Gomez is explicit in his lawsuit about what Stilley said only to the media — he wants the Texas law overturned as unconstitutional. Because the law allows “any person” to sue under SB8, this Chicago resident felt moved to file his own lawsuit and was allowed to. Also unlike Stilley, Gomez leaves out his history as a disbarred attorney. The federal court that covers Chicago disbarred Gomez because he sent multiple other attorneys “harassing and threatening communications.” Gomez appealed this discipline to federal court, which affirmed his disbarment based on the court’s “authority to control abusive conduct.”

Cheryl Sullenger filed the third complaint, and this one is a bit different. Rather than file a lawsuit in court, Sullenger filed a complaint with the Texas Medical Board attempting to revoke the doctor’s license for violating SB8. Sullenger wrote that “instead of providing the civil lawsuit he apparently craves,” she was trying to take away his license.

Sullenger’s complaint is interesting for two reasons. First, hers is the only one from an anti-abortion activist. Sullenger is the Senior Vice President of Operation Rescue and has served time in jail for conspiring to bomb an abortion clinic and is alleged to have been an associate of the extremist who assassinated Dr. George Tiller in Wichita because of his abortion practice. Second, as a legal matter, because Sullenger filed with the licensing board rather than in court, her complaint could inadvertently give SB8 challengers an avenue to strike down the law. It has proven challenging to stop SB8’s private lawsuits in state court before they happen, but because the medical board is not a court, it could potentially be easier to sue to stop the board from taking actions that violate Roe v. Wade.
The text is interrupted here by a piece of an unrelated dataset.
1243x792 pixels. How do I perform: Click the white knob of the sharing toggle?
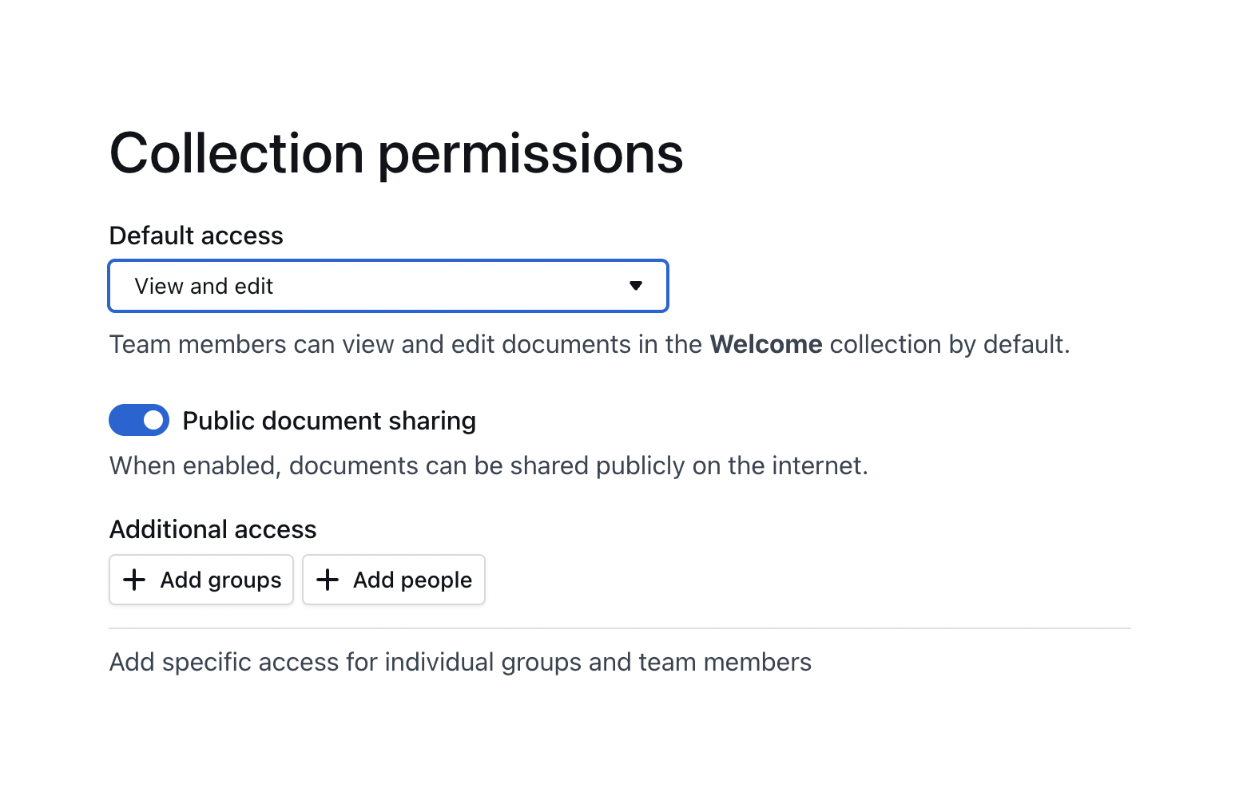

Dr. Braid now has these (and any other future) lawsuits to defend against, giving him his sought-after opportunity to make his case about the unconstitutionality of SB8 in state court and to the state licensing board. As long as Roe is the law of the land, he will certainly win these cases. But as long as SB8 is the law in Texas, crazy litigants and lawsuits like these will fill and possibly overwhelm the court system. And Texas has no one to blame but itself.